▸ Exercise: The lines from the start of the records through the one containing "Task: Click the mail envelope icon" are to be restated word for word; please include both ends.

===

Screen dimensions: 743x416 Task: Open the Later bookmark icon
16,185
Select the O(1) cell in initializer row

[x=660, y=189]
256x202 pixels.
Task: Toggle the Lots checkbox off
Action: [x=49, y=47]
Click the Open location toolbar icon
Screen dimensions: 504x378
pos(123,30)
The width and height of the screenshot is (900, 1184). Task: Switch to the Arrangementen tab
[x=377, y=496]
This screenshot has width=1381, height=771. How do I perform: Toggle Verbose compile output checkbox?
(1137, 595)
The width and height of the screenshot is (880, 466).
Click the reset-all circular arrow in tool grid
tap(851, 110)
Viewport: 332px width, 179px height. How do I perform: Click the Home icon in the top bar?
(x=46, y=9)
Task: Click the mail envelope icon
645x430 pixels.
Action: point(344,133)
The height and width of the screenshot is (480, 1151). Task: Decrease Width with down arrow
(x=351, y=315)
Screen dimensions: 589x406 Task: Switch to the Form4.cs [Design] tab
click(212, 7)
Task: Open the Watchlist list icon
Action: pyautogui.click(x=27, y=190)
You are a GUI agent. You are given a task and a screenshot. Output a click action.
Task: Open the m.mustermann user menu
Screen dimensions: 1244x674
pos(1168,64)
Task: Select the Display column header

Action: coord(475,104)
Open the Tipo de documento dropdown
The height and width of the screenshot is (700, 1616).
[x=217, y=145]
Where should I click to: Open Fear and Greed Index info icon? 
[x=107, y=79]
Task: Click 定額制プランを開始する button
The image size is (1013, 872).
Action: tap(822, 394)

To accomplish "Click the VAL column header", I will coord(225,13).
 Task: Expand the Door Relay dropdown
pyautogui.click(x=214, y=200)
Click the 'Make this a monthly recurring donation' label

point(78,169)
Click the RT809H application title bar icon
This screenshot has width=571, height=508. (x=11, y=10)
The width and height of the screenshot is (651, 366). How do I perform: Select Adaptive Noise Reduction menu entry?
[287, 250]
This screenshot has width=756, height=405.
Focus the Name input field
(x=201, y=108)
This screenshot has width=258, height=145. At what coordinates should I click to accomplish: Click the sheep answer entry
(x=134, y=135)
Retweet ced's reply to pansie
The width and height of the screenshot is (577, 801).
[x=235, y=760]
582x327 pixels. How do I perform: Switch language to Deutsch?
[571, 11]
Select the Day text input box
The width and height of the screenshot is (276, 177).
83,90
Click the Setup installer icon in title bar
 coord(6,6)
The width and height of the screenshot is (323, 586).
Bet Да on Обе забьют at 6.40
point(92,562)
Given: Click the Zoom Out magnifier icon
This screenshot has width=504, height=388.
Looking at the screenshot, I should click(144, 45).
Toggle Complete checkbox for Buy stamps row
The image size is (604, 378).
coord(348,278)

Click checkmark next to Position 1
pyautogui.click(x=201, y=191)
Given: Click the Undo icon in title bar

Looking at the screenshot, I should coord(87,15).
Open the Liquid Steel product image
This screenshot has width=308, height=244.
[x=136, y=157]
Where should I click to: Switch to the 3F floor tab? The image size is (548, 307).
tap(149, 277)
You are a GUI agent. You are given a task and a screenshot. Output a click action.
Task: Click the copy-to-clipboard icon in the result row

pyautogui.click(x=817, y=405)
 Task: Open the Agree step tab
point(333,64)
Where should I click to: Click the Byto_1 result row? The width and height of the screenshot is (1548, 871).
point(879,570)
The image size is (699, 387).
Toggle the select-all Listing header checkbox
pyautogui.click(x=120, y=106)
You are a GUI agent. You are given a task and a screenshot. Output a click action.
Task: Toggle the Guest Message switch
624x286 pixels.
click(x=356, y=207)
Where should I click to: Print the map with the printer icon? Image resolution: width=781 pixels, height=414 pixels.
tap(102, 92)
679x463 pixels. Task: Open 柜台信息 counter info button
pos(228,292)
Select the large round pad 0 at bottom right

===

▸ Reply to the exercise:
Screen dimensions: 743x416 Task: Open the Later bookmark icon
16,185
Select the O(1) cell in initializer row

[x=660, y=189]
256x202 pixels.
Task: Toggle the Lots checkbox off
Action: [x=49, y=47]
Click the Open location toolbar icon
Screen dimensions: 504x378
pos(123,30)
The width and height of the screenshot is (900, 1184). Task: Switch to the Arrangementen tab
[x=377, y=496]
This screenshot has width=1381, height=771. How do I perform: Toggle Verbose compile output checkbox?
(1137, 595)
The width and height of the screenshot is (880, 466).
Click the reset-all circular arrow in tool grid
tap(851, 110)
Viewport: 332px width, 179px height. How do I perform: Click the Home icon in the top bar?
(x=46, y=9)
Task: Click the mail envelope icon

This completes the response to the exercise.